Goal of the exercise. The answer must consist of the listing, reproduced exactly.

Recorded data.
○ ○ ○

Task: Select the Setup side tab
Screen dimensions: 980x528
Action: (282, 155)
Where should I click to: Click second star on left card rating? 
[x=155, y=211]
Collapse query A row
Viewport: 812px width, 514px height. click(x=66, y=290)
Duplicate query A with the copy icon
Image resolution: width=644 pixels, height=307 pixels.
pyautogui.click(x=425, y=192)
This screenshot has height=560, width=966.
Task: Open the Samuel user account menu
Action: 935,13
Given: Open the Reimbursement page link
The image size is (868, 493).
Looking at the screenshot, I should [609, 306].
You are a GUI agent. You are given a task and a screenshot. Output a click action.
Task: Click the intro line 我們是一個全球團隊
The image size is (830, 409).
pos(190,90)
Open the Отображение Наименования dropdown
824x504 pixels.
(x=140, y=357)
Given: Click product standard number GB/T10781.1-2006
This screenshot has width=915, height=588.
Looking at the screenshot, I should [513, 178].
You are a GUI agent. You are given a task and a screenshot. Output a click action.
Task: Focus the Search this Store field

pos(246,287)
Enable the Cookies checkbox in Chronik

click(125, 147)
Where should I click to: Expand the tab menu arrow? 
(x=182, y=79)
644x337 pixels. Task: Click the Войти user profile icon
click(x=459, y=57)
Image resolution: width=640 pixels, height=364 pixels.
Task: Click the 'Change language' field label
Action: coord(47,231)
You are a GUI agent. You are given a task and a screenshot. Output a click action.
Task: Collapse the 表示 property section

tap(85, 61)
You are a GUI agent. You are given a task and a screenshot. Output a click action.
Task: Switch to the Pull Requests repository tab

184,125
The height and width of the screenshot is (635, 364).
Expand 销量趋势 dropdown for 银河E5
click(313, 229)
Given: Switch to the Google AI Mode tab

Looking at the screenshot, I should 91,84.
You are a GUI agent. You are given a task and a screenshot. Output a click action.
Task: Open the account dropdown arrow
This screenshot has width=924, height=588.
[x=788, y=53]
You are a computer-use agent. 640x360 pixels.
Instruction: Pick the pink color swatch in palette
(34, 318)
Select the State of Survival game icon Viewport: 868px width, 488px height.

○ ○ ○

Your solution.
Task: Select the Setup side tab
Screen dimensions: 980x528
Action: (282, 155)
Where should I click to: Click second star on left card rating? 
[x=155, y=211]
Collapse query A row
Viewport: 812px width, 514px height. click(x=66, y=290)
Duplicate query A with the copy icon
Image resolution: width=644 pixels, height=307 pixels.
pyautogui.click(x=425, y=192)
This screenshot has height=560, width=966.
Task: Open the Samuel user account menu
Action: 935,13
Given: Open the Reimbursement page link
The image size is (868, 493).
Looking at the screenshot, I should [609, 306].
You are a GUI agent. You are given a task and a screenshot. Output a click action.
Task: Click the intro line 我們是一個全球團隊
The image size is (830, 409).
pos(190,90)
Open the Отображение Наименования dropdown
824x504 pixels.
(x=140, y=357)
Given: Click product standard number GB/T10781.1-2006
This screenshot has width=915, height=588.
Looking at the screenshot, I should [513, 178].
You are a GUI agent. You are given a task and a screenshot. Output a click action.
Task: Focus the Search this Store field

pos(246,287)
Enable the Cookies checkbox in Chronik

click(125, 147)
Where should I click to: Expand the tab menu arrow? 
(x=182, y=79)
644x337 pixels. Task: Click the Войти user profile icon
click(x=459, y=57)
Image resolution: width=640 pixels, height=364 pixels.
Task: Click the 'Change language' field label
Action: coord(47,231)
You are a GUI agent. You are given a task and a screenshot. Output a click action.
Task: Collapse the 表示 property section

tap(85, 61)
You are a GUI agent. You are given a task and a screenshot. Output a click action.
Task: Switch to the Pull Requests repository tab

184,125
The height and width of the screenshot is (635, 364).
Expand 销量趋势 dropdown for 银河E5
click(313, 229)
Given: Switch to the Google AI Mode tab

Looking at the screenshot, I should 91,84.
You are a GUI agent. You are given a task and a screenshot. Output a click action.
Task: Open the account dropdown arrow
This screenshot has width=924, height=588.
[x=788, y=53]
You are a computer-use agent. 640x360 pixels.
Instruction: Pick the pink color swatch in palette
(34, 318)
Select the State of Survival game icon Viewport: 868px width, 488px height.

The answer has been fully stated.